Avrupa Konseyinin kadınlara yönelik şiddeti ve aile içi şiddeti önlemek amacıyla hazırladığı, 2011 yılında İstanbul’da imzalanan ve 1 Ağustos 2014 tarihi itibariyle yürürlüğe giren “Kadınlara Yönelik Şiddet ve Aile İçi Şiddetin Önlenmesi ve Bunlarla Mücadeleye İlişkin Avrupa Konseyi Sözleşmesi”nin onaylanması Türkiye için çok önemli bir adımdır. Şiddete karşı yürütülen mücadeleyi ve yasalardaki alt yapıyı değerlendiren ve şiddeti uluslararası platformda raporlamayı da içererek taraf ülkelerin uygulamalarının uluslararası denetiminin yapılmasının öngören İstanbul Sözleşmesi; kamusal ya da özel alanda kadına yönelik şiddeti, bir "insan hakkı ihlali" ve "kadına yönelik ayrımcılık türü" olarak tanımlamakta, "ev içi şiddet"i mağdur ve failler aynı evi paylaşsa da paylaşmasa da "ev içinde veya eski veya şimdiki eşler veya partnerler arasında fiziki, cinsel, psikolojik veya ekonomik şiddetle ilgili tüm eylemler" biçiminde tanımlayarak şiddetin kapsamını genişletmektedir.
Kadınlara yönelik her türlü şiddeti önlemek için ülkelerin uluslararası sözleşmelerde yer alan yükümlülükleri yerine getirmeleri en temel sorumluluklarıdır. Türkiye için de CEDAW ve İstanbul Sözleşmesi temel uluslararası metinlerdir. İstanbul Sözleşmesinde zorunlu kılınan kadın-erkek eşitliği, kadına yönelik şiddet ve karşılıklı saygı konularını her düzeyde eğitim müfredatına eklemek gibi ödevleri ve diğer tüm önlemleri en kısa sürede yaşama geçirmek gereklidir.
25 Kasın 2018’de "Kadına Yönelik Şiddete Karşı Mücadele Ve Uluslararası Dayanışma Günü"nde kadınlara yönelik şiddetekarşı mücadele ederken sağlık çalışanlarına yönelik şiddete ilişkin de sözümüz var!
Biz hekimler, şiddetle iç içeyiz: İşkence mağdurlarından çocuk istismarına, kadına yönelik fiziksel ve cinsel şiddete değin uzanan bir şiddet örüntüsünde çalıştığımız dal ne olursa olsun tanıma, muayene etme, rapor etme, tedavi etme gibi sorumluluklarımızı yerine getiriyoruz.
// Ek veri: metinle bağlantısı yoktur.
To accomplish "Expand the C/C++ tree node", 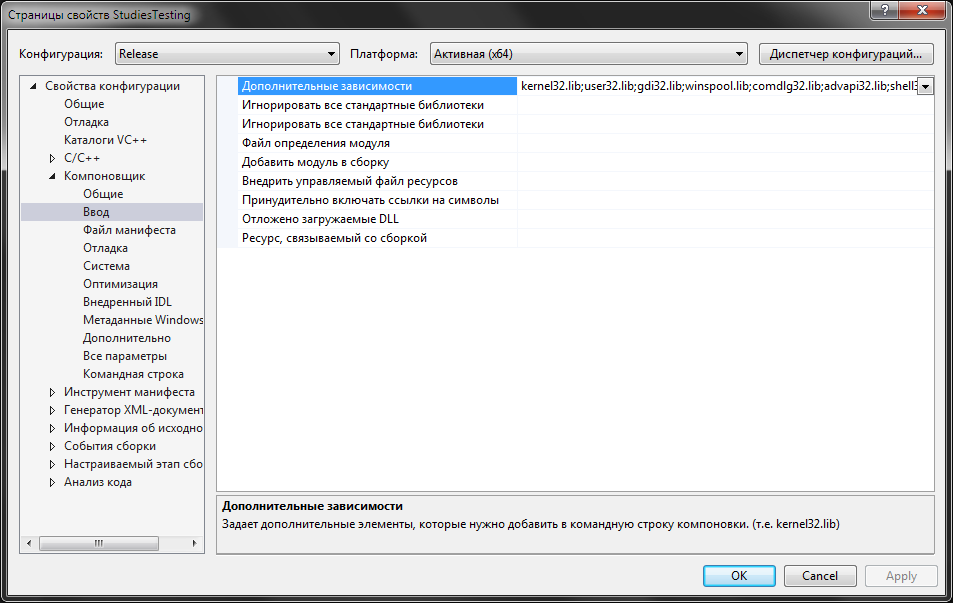I will 53,158.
Bir toplum sağlığı sorunu olarak kabul edilen şiddeti önlemeye çalışarak bireylerin sağlığını korumaya çalışıyoruz.
Ancak biz hekimler ve sağlık çalışanları aynı zamanda, mesleğimizi uyguladığımız ve sorumluluklarımızı yerine getirdiğimiz için şiddete uğruyoruz, hedef gösteriliyoruz, çalışma yaşamından ihraç ediliyoruz.
Bugün aynı zamanda, 19 Kasım 2015’te Samsun’da, birlikte çalıştığı kadın çalışanına yönelik şiddeti önlemeye çalışırken öldürülen meslektaşımız Dr. Aynur Dağdemir’i anıyoruz.
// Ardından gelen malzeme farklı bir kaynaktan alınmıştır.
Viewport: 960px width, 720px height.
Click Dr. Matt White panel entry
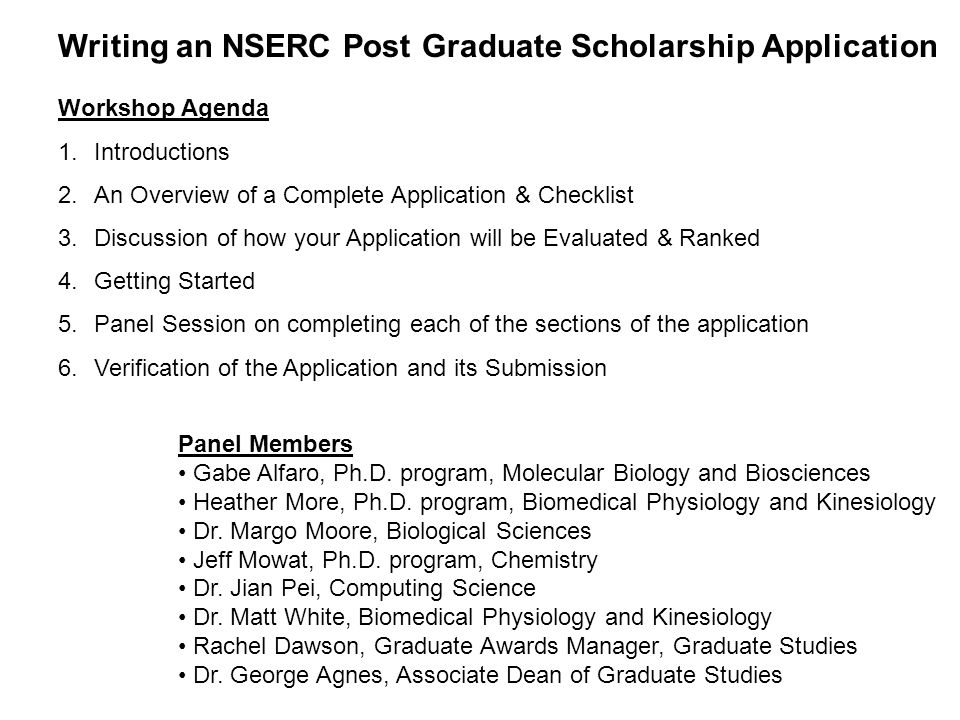475,617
Yıllardır uygulanan sağlık politikaları ve sağlık çalışanlarını hedef gösteren açıklamalar sağlıkta şiddeti olağanlaştırırken, talep edilen sağlıkta şiddet yasası yerine, dayatılan bir torba yasa; şiddete çözüm olmaktan uzak bir madde ile geçiştirilmiş, hekimleri işsizliğe, açlığa ve sosyal ölüme mahkûm eden bir başka maddesi ile de âdeta sağlıkçılara şiddet yasasına dönüşmüştür.
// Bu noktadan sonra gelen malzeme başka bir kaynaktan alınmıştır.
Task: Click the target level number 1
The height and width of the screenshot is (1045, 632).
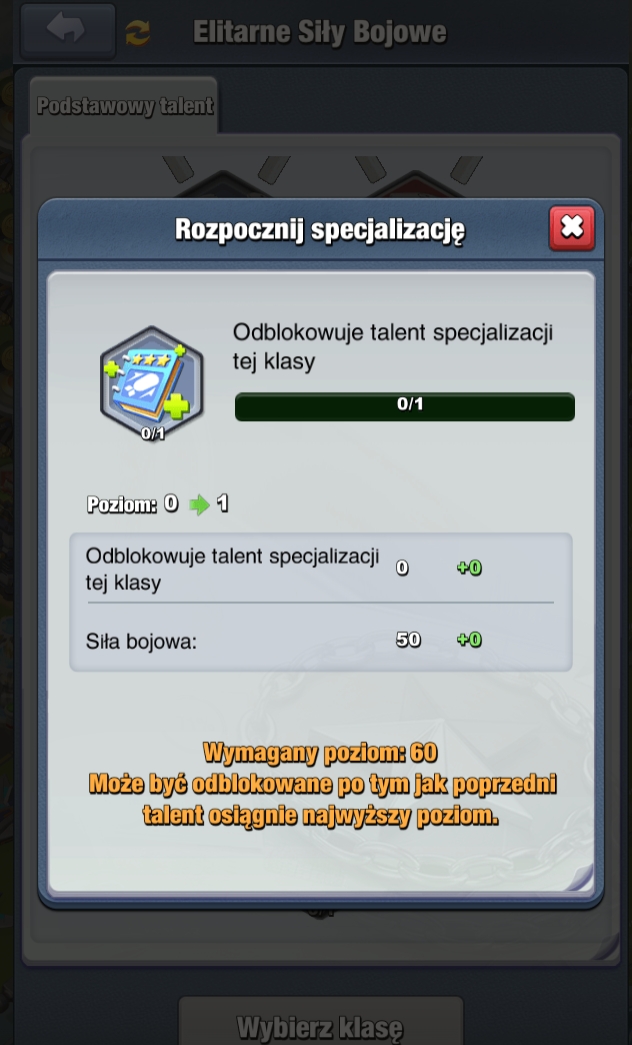Action: coord(222,504)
Dayanışma için bir arada olduğumuz bugün; hem sağlık çalışanlarına yönelik hem de bütün kadınlara yönelik şiddete karşı mücadele için tüm kurumları uluslararası ve ulusal normların ve standartların yaşama geçirilmesi ve denetlenmesi için görevlerinin başına davet ediyor ve sorumluluklarını anımsatıyoruz.
Biz kadın hekimler; kadınların şiddete uğramayacağı, öldürülmeyeceği, haklarının ihlal edilmeyeceği bir dünya için mücadele etmeye devam edeceğiz.